Уникум

Зоя Видрак-Шурер
Часть 1.

Он открыл дверь ключем и вошел, не зажигая свет. Привычным движением скинул ботинки у порога, привычным движением влез в домашне-тапочное тепло. Все знакомо, все на своих местах. Тихо.
Тишину он любил. Она всегда была наполнена для него некоей глубиной и тайной, и ему нравилось ловить ее мысли. Они витали вокруг него, становясь его собственными, и его вдохновляло это чувство всезнания.
Иногда отсюда приходили стихи и музыка, его стихи, его музыка - так он называл их, но понимал: они родились из Тишины.

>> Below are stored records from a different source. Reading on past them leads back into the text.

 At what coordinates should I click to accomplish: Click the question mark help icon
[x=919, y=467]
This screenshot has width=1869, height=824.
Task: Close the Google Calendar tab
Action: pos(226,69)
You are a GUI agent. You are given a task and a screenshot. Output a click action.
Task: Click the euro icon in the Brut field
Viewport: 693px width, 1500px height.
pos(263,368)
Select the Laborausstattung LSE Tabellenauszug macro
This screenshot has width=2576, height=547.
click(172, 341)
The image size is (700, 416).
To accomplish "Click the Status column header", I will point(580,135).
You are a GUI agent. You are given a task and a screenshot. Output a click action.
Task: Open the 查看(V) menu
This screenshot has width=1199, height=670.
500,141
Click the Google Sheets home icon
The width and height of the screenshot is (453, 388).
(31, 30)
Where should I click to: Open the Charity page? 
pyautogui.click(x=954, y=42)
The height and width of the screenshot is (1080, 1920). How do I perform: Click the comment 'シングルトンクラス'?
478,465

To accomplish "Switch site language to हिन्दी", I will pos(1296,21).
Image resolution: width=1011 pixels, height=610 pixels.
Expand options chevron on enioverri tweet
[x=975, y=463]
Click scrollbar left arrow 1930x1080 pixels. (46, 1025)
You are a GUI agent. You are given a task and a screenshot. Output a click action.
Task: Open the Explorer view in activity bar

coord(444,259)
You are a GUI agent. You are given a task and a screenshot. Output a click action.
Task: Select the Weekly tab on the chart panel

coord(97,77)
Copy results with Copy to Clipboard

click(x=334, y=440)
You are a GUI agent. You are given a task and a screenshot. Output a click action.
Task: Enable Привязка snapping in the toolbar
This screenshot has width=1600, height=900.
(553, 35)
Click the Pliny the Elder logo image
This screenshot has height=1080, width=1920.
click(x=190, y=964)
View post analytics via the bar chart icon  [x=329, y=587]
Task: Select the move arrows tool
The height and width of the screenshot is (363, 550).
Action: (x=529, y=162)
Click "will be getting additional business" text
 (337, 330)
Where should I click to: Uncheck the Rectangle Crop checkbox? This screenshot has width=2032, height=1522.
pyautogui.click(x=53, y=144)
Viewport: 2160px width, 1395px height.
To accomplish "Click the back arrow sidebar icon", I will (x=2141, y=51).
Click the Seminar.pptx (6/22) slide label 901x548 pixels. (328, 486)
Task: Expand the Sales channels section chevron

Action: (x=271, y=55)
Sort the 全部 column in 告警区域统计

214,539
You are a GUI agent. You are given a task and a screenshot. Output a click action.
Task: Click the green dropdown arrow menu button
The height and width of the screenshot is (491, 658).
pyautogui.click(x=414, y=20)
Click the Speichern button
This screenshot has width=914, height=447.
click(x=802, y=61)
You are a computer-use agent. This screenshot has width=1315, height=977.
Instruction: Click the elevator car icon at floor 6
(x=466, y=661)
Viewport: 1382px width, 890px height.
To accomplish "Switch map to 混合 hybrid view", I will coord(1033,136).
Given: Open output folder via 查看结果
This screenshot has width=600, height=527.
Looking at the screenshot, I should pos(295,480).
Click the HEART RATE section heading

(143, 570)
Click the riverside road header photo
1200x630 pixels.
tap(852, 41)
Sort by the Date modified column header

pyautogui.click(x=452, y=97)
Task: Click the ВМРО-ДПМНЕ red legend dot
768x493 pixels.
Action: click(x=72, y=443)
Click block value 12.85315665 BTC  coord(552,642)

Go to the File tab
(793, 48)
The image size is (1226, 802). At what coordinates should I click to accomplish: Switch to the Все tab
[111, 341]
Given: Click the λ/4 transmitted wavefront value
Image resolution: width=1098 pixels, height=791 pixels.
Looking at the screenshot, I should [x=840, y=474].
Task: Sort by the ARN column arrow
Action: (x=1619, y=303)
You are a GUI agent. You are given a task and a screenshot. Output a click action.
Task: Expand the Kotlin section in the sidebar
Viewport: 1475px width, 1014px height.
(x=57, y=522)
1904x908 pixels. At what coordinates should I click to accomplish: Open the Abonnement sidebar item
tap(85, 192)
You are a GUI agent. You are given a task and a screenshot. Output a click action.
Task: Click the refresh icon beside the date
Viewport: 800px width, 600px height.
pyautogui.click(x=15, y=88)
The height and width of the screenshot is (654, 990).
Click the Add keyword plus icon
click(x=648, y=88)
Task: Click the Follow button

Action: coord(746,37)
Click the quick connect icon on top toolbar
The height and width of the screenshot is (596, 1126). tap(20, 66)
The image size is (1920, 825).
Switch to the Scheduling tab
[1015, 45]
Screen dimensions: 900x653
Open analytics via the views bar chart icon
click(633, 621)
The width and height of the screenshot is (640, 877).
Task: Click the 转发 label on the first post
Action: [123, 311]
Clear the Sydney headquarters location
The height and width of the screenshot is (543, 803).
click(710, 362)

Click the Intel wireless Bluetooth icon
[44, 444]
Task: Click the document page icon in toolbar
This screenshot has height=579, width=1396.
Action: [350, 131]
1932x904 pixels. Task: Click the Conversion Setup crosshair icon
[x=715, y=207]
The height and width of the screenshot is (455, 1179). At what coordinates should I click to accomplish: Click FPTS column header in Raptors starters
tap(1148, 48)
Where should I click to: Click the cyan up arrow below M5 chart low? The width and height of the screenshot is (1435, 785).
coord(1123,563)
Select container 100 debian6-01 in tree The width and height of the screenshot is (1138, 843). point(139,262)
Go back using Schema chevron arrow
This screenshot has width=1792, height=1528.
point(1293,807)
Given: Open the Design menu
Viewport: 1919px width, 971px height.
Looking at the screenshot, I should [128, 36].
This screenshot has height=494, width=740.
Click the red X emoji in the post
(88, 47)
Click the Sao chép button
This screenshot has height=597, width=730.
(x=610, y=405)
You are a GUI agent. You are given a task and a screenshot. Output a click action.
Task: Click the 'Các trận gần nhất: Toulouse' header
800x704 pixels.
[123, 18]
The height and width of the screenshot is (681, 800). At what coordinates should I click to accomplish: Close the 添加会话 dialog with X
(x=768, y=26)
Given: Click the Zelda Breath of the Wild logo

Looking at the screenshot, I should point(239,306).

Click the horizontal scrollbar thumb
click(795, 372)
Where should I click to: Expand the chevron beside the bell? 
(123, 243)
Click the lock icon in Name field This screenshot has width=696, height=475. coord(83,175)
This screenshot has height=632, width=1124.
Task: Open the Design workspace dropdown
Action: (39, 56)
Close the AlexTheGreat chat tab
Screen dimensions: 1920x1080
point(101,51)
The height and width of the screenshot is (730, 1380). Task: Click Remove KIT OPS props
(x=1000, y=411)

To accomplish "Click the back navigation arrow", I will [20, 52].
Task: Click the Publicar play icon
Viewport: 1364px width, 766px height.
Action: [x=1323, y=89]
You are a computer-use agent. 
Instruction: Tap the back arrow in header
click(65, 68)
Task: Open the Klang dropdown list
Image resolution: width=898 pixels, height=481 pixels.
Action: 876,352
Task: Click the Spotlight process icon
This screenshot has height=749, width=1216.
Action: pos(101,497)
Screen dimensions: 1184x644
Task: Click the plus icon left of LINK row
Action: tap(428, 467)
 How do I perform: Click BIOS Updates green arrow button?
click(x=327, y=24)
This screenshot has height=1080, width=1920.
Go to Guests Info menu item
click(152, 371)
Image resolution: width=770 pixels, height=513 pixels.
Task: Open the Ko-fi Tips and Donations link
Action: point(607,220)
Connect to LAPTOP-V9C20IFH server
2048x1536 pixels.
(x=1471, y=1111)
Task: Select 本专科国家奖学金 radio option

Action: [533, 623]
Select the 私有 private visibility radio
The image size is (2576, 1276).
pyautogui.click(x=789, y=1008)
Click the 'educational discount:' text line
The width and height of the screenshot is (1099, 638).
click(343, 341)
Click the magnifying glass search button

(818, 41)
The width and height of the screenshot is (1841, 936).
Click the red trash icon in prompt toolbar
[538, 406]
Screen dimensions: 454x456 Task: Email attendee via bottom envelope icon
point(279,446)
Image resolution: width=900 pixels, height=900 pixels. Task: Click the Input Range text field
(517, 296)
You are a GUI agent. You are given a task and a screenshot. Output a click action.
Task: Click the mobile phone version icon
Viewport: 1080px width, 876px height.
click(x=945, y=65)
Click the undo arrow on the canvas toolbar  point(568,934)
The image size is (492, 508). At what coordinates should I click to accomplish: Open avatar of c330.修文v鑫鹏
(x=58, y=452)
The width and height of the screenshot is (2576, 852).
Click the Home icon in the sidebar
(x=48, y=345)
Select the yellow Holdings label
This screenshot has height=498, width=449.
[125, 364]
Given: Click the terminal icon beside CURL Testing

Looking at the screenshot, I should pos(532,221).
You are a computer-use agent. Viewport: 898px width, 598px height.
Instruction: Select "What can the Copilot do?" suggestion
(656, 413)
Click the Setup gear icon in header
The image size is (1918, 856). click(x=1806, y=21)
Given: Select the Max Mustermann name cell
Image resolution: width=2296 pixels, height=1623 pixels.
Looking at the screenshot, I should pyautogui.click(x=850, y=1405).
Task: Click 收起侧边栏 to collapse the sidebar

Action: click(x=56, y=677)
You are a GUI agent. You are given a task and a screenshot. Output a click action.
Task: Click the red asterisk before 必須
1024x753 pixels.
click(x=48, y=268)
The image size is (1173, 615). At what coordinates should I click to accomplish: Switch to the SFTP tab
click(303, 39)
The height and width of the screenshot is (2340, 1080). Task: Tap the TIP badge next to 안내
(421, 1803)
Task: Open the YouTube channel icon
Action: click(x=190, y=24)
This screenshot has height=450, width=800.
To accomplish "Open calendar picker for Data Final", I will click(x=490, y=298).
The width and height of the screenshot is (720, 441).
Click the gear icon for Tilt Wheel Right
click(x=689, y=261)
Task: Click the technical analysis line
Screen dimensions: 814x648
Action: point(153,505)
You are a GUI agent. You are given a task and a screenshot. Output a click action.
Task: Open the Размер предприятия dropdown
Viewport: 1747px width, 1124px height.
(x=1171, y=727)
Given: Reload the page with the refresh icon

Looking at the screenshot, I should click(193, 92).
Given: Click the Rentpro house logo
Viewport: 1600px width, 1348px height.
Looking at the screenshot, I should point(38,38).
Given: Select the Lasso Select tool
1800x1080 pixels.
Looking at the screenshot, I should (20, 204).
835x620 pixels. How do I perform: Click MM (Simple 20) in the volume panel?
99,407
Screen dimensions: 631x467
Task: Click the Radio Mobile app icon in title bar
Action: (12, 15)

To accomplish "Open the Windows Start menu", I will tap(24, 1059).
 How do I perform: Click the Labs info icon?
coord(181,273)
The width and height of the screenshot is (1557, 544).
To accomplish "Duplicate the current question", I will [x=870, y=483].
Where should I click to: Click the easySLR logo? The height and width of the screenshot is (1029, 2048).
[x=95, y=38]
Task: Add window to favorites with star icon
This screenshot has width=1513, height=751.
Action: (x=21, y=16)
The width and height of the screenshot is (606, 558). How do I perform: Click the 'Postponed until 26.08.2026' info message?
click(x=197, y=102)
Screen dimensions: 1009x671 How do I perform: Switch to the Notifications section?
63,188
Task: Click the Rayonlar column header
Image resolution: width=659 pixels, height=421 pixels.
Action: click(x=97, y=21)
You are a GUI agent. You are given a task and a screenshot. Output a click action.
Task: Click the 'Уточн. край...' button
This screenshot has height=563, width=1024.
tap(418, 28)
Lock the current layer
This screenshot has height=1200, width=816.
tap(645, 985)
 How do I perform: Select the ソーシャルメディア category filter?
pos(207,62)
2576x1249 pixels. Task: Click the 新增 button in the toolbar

Так же, не зажигая света, прошел в гостинную, раскинулся удобно по дивану, где уже ждали подушка и плед. Спальню он не любил. В спальне жило Одиночество, и оно угнетало его, оставляя только в те моменты, когда он приходил не один, а это не бывало часто.
Звонок вырвал его из полудремы.
- Что? - Нервно спросил он в трубку.
- Привет, Санечка! - прозвучало знакомо-вкрадчиво. - Не спишь?
Звонила Катька. Катька, Люська, Любка, Стелка... Сколько их здесь перебывало, уже можно и запутаться, но у него была хорошая память.
- Разбудила, - ответил кратко. - Что надо?
- Понимаешь, Санечка, есть идея побарахтаться вместе. Как ты смотришь?
- Ну и барахтайтесь, я-то при чем? - Ответствовал не слишком любезно.
- Понимаешь, Санек, - Катька старалась придать голосу максимум убедительности, - Ты - человек взрослый, самостоятельный, а у нас мамы-папы сидят по хатам, - прозвучало почти в рифму, и Катька хихикнула.
- Пошла ты!.. - Он представил предстоящую оргию в своей квартире и стало тошно. Не то, что он был маленький мальчик, и его сбивали с пути истинного. Заварушки, и почище предстоящей, бывали у него довольно часто, но... теперь дома не хотелось. Не хотелось ночного, убийственного этого бардака. И потом, после этого, долго, долго не приходила Тишина.
- Найдите другую толкучку для свары, и я приду. - Его совершенно не привлекала перспектива утренней уборки.
- Санечка, мы все-все сами уберем! - Догадалась Катька. - Ты даже пальчиком своим золотым не шевельнешь! И знаешь, Васек будет, - Катька сегодня была неумолима, и видимо, решилась всеми способами добиться своего.
- Васек! - вскинулся он. Васек - уже было серьезно. Амбал этот за два метра роста, был ... ну как это выразить... Если бы у Васька было побольше ума, и он догадался сказать: "Давай, Санька, будем партнерами всегда", - он бы на шею ему кинулся, не раздумывая. Васек - единственный из всех, кого он знал и кто знал его, мог вертеть им в буквальном смысле слова на все 360 градусов, и он бы только мычал от удовольствия.
- Перезвони мне через пол-часа, я подумаю. Не обещаю! Ищи пока другие варианты. Не обещаю!  - Повторил он и бросил трубку.

Часть 2

Вопрос, у кого "в хате" производить оргию или "барахтание", как кто-то придумал это называть, поднимался в их кругу часто: кто-то не мог, у кого-то гости или родители оказывались в ненужный момент в нужном месте. Беспокоило и раздражало не это.
Раздражало то, что когда-то возбуждало и радовало: все свары начинались с него, как центра внимания. Его заставляли раздеться первым и разглядывали, кто со старым, привыкшим, кто - с новым, нескрываемым удивлением. Его тело не было, как у всех. Вернее, он обладал всем, что природа подразумевала, разделяя тела на мужское и женское, а в нем разделить забыла. Он был гермафродитом.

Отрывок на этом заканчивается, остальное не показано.